▸ QUESTIONS ET EXERCICES:
• A. Répondez aux questions suivantes d'après le texte sur les dessins de Laurence Skivée.
(i) Pour quelle œuvre, et de quel auteur, Laurence Skivée a-t-elle créé son jeu de contours ?
(ii) À quoi la présence plastique se réduit-elle ?
(iii) Que créent les contours, qui ne sont plus des pièges ?
• B. Reproduisez fidèlement le passage du texte sur les dessins de Laurence Skivée qui va de « La présence plastique » jusqu'à « et leur recul. » inclus.

▸ TEXTE À LIRE:
-.-.-
Pour « Ball-trap » de Werner Lambersy, Laurence Skivée a créé un jeu sidérant de contours. Chaque intervention propose un volume particulier de l'ordre de l'épure. Le dessin combat le vide sans pour autant que puissent se distinguer des objets mais juste quelques indices d'une certaine présence. Les formes surgissent et agissent dans l'obscur délesté de sa composante d’ombre : tout se désépaissit et s'allège en confrontation communicante avec les textes.


La présence plastique se réduit à une fragrance de lignes ou de courbes. Elles donnent à voir ce qui échappe (objet ? substance ?) en monochromie de diverses couleurs. Reste l'interception de la lumière par ce corpus mystérieux et fin de présences énigmatiques. Laurence Skivée transforme les données « objectives » du réel. Tout se retrouve lointain et proche. Les contours ne sont plus des pièges : ils créent la débandade des horizons afin de montrer des confins, des possibles. L’artiste retient et libère en une suite de formes aussi simples qu’altières et poétiques. En un tel minimalisme graphique il n’existe plus de “ plans ” stables. Les formes se rétractent ou deviennent extensibles. Plutôt que « d'images » il s’agit de leur avant et de leur après, de leur avancée et leur recul.
-.-.-
(Extrait d'un jeu de données)

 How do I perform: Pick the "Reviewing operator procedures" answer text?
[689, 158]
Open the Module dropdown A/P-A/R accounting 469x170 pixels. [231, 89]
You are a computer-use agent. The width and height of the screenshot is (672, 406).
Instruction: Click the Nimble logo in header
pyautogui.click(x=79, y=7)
-.-.-
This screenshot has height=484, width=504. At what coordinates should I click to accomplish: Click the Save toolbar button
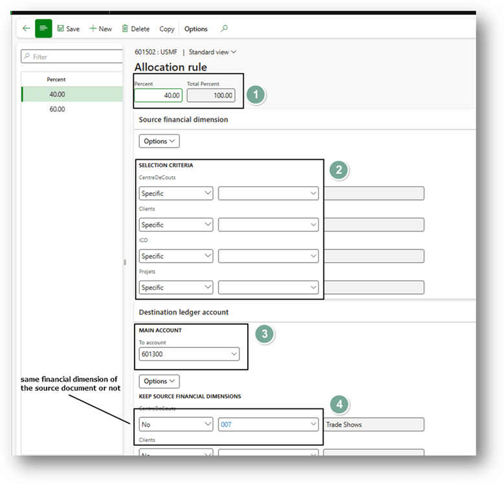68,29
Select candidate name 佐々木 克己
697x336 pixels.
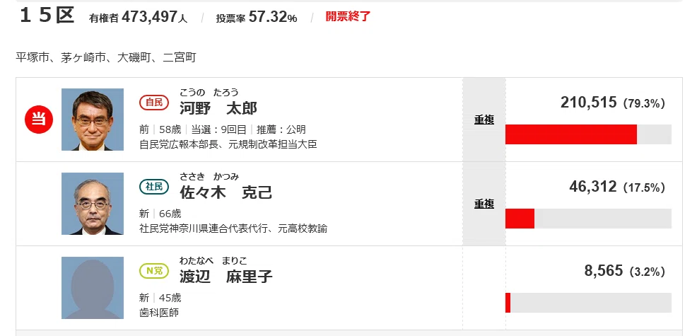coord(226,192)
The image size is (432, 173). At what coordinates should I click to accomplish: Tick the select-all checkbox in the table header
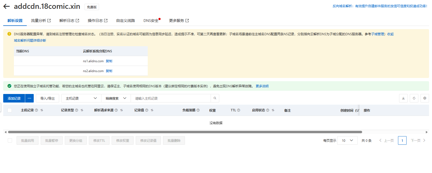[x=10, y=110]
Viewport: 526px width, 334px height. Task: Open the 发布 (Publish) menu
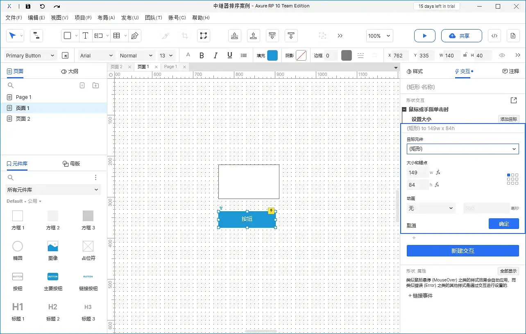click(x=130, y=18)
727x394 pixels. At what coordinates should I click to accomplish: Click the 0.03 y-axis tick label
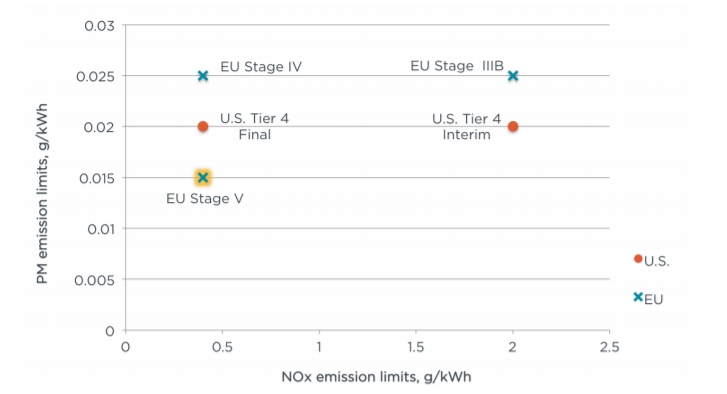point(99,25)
-.-.-
▸ CORRIGÉS DÉTAILLÉS:
• A.
(i) Pour « Ball-trap » de Werner Lambersy.
(ii) À une fragrance de lignes ou de courbes.
(iii) La débandade des horizons, afin de montrer des confins, des possibles.

• B.
La présence plastique se réduit à une fragrance de lignes ou de courbes. Elles donnent à voir ce qui échappe (objet ? substance ?) en monochromie de diverses couleurs. Reste l'interception de la lumière par ce corpus mystérieux et fin de présences énigmatiques. Laurence Skivée transforme les données « objectives » du réel. Tout se retrouve lointain et proche. Les contours ne sont plus des pièges : ils créent la débandade des horizons afin de montrer des confins, des possibles. L’artiste retient et libère en une suite de formes aussi simples qu’altières et poétiques. En un tel minimalisme graphique il n’existe plus de “ plans ” stables. Les formes se rétractent ou deviennent extensibles. Plutôt que « d'images » il s’agit de leur avant et de leur après, de leur avancée et leur recul.